The Least Common Multiple of Polynomial Values over Function Fields (2310.04164v4)

Abstract: Cilleruelo conjectured that for an irreducible polynomial $f \in \mathbb{Z}[X]$ of degree $d \geq 2$ one has $$\log\left[\mathrm{lcm}(f(1),f(2),\ldots f(N))\right]\sim(d-1)N\log N$$ as $N \to \infty$. He proved it in the case $d=2$ but it remains open for every polynomial with $d>2$. We investigate the function field analogue of the problem by considering polynomials over the ring $\mathbb F_q[T]$. We state an analog of Cilleruelo's conjecture in this setting: denoting by $$L_f(n) := \mathrm{lcm} \left(f\left(Q\right)\ : \ Q \in \mathbb F_q[T]\mbox{ monic},\, \mathrm{deg}\,Q = n\right)$$ we conjecture that \begin{equation}\label{eq:conjffabs}\mathrm{deg}\, L_f(n) \sim c_f \left(d-1\right) nq^n,\ n \to \infty\end{equation} ($c_f$ is an explicit constant dependent only on $f$, typically $c_f=1$).
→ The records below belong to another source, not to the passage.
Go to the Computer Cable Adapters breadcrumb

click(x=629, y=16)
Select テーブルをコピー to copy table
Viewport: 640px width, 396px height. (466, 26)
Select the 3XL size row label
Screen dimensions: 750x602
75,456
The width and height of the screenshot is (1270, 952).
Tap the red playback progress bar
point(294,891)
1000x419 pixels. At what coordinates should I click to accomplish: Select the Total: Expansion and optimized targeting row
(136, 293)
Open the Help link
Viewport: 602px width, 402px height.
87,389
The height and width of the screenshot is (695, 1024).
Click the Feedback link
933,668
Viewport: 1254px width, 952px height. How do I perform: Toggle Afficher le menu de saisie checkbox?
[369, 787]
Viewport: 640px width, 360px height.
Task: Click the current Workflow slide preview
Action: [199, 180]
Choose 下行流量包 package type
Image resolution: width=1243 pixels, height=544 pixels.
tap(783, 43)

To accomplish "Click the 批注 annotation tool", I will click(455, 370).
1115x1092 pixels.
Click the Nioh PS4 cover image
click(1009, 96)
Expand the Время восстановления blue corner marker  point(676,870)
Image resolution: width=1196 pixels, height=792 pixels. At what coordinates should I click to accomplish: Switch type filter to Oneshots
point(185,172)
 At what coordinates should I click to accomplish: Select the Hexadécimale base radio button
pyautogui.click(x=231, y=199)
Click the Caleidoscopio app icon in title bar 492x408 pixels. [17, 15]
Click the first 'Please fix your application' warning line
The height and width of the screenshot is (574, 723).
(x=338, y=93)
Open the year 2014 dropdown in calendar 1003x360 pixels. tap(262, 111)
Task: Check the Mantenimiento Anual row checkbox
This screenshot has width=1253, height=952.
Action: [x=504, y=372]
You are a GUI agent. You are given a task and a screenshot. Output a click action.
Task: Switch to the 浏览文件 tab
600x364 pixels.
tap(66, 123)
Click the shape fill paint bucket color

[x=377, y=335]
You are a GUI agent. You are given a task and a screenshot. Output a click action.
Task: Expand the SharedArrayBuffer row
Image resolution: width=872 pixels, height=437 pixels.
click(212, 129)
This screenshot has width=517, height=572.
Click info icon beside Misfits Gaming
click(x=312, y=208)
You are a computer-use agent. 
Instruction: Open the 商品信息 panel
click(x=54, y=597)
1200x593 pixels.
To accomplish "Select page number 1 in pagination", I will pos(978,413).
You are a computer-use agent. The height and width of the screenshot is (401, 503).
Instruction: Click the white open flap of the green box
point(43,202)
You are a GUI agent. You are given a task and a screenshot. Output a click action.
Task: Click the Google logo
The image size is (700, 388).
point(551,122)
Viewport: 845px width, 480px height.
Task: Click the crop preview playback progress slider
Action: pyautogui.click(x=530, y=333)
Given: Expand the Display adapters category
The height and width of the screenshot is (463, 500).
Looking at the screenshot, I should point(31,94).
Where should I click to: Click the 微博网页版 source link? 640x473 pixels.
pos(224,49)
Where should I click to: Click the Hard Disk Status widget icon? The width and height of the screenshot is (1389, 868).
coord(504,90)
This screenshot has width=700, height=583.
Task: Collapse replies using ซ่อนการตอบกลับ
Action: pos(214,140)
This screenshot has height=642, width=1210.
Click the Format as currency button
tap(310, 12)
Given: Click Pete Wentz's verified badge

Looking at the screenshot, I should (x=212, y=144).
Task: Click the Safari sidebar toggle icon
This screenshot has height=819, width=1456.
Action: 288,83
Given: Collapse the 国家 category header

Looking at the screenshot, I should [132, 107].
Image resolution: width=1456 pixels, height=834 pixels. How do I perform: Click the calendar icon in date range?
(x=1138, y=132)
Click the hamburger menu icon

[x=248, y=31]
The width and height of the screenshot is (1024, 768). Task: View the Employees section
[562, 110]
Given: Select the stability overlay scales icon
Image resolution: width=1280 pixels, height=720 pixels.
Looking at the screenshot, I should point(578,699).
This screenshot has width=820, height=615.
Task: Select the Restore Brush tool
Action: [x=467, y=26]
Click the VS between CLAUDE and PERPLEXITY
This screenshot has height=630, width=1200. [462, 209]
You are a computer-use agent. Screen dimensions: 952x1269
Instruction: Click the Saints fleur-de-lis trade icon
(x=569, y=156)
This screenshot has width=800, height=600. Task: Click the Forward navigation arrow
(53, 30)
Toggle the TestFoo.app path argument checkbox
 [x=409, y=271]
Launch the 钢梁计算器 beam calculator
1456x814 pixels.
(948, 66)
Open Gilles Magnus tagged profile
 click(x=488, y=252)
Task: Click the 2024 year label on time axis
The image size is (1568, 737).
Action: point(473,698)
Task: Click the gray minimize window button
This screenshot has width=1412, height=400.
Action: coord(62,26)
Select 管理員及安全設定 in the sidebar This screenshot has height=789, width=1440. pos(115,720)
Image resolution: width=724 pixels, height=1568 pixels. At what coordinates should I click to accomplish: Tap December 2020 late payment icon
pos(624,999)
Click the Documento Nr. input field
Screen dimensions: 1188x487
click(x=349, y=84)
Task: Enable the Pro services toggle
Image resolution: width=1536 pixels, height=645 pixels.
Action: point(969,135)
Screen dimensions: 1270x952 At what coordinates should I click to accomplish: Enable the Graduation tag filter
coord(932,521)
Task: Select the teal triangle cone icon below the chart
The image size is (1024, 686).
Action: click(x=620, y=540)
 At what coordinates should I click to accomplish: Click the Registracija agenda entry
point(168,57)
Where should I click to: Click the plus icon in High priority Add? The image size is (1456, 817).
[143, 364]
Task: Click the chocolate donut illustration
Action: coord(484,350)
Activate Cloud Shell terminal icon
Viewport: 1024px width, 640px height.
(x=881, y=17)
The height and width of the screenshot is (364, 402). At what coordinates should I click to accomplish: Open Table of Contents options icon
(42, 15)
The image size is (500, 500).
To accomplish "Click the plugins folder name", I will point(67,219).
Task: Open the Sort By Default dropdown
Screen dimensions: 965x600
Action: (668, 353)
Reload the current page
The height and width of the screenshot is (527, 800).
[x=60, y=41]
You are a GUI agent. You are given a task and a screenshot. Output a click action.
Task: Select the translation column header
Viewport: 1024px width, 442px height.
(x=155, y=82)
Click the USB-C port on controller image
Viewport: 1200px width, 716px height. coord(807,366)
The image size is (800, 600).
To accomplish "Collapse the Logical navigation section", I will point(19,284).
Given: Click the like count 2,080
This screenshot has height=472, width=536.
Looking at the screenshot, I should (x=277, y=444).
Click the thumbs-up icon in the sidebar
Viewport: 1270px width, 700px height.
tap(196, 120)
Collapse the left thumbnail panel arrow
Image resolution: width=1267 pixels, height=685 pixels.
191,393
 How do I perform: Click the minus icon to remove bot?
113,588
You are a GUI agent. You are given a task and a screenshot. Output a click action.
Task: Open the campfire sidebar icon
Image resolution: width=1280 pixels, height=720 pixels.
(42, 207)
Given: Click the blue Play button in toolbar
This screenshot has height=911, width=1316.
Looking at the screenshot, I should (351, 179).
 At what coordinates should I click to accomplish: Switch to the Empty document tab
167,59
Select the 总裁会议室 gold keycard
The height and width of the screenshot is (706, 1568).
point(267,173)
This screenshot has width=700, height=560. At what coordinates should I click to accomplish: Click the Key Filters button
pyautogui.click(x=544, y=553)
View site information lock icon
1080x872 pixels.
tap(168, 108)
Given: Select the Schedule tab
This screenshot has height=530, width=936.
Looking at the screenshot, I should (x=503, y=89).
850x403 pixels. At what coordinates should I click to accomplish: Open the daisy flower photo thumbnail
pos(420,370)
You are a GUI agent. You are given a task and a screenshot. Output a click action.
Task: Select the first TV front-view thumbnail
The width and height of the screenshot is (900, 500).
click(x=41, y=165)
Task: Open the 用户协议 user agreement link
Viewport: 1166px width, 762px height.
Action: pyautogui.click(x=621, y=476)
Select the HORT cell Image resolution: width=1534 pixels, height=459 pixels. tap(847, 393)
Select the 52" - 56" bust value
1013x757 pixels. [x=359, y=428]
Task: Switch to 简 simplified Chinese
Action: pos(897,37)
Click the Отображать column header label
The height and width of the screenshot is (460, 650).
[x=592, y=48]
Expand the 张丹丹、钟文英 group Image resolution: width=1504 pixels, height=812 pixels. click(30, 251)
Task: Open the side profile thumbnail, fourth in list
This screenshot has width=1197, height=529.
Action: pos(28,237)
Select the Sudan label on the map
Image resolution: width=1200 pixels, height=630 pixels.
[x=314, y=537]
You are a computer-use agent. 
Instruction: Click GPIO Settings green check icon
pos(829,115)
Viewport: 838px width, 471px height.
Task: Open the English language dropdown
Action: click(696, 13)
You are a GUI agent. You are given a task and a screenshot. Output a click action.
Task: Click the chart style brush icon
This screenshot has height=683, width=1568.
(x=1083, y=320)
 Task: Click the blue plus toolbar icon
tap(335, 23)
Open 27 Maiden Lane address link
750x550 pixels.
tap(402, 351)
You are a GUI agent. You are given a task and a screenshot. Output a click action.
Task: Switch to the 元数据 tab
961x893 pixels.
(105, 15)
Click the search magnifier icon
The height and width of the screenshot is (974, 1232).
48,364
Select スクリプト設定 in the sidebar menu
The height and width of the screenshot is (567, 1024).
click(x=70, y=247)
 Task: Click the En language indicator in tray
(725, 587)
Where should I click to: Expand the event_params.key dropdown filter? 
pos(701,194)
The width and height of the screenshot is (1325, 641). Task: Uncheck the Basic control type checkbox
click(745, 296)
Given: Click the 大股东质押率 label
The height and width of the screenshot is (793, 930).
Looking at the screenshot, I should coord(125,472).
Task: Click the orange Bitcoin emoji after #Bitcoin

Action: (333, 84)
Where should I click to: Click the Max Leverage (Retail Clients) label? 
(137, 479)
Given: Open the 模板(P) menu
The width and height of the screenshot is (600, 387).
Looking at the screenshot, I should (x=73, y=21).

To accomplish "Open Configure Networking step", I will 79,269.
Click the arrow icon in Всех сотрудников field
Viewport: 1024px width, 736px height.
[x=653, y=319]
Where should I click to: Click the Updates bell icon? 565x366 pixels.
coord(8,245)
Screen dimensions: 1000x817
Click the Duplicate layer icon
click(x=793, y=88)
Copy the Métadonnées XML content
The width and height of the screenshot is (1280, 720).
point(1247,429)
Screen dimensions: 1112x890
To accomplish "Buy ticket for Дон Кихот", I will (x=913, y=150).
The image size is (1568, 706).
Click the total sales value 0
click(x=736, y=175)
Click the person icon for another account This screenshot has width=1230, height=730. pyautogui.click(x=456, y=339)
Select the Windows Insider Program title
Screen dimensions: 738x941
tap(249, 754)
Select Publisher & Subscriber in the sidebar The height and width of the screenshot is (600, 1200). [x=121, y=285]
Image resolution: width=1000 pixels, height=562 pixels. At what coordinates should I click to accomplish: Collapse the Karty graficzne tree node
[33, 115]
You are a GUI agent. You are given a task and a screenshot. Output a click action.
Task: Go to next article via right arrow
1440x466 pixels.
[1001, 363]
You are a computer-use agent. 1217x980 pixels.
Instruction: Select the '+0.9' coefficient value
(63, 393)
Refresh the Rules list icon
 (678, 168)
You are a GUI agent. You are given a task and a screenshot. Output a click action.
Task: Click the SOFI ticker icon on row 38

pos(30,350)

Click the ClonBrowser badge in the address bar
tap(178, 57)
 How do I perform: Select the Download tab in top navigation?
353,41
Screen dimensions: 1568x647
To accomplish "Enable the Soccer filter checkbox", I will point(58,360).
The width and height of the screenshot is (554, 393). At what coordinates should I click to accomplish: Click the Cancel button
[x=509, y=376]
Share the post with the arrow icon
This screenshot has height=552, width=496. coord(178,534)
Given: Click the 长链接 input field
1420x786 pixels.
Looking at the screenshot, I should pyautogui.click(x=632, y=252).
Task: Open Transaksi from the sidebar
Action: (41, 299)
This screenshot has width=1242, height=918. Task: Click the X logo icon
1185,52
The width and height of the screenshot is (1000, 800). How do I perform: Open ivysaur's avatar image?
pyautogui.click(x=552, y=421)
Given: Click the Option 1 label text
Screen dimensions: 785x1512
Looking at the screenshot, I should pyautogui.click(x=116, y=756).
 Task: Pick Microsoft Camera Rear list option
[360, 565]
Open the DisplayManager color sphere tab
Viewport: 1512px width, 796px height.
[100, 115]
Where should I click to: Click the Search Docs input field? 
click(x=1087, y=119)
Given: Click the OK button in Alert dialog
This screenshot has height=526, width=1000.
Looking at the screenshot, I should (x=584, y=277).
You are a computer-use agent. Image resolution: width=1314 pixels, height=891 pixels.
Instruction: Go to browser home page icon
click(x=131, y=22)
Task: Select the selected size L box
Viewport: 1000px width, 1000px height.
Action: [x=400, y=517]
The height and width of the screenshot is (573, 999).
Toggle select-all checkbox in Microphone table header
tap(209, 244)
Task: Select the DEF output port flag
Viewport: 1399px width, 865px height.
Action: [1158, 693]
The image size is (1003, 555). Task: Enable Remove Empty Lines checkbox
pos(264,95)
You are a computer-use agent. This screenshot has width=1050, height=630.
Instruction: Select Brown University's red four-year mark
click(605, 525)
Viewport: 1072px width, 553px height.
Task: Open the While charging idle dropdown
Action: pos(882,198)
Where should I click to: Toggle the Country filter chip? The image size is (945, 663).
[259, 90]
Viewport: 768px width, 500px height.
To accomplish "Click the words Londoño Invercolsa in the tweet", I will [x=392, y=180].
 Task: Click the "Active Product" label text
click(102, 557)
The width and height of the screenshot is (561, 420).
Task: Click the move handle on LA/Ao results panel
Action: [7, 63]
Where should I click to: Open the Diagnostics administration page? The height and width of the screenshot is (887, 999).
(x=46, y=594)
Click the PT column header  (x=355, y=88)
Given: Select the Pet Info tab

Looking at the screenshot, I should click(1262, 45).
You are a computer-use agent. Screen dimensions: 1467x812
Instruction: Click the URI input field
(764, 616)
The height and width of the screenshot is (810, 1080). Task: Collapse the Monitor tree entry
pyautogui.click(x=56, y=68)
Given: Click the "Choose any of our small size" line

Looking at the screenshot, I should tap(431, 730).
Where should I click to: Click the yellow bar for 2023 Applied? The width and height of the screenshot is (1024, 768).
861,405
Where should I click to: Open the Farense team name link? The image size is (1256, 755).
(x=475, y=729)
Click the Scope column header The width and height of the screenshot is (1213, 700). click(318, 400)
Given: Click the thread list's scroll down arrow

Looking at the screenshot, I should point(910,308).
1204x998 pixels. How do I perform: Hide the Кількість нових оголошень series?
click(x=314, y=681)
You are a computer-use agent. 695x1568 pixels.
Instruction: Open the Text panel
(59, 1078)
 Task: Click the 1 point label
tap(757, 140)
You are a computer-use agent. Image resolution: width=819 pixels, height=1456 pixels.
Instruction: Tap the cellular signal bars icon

We give both upper and lower bounds for $L_f(n)$ and show that the conjectured asymptotic holds for a class of ``special" polynomials, initially considered by Leumi in this context, which includes all quadratic polynomials and many other examples as well. We fully classify these special polynomials. We also show that $\mathrm{deg}\, L_f(n) \sim \mathrm{deg}\,\mathrm{rad}\left(L_f(n)\right)$ (in other words the corresponding LCM is close to being squarefree), which is not known over $\mathbb Z$.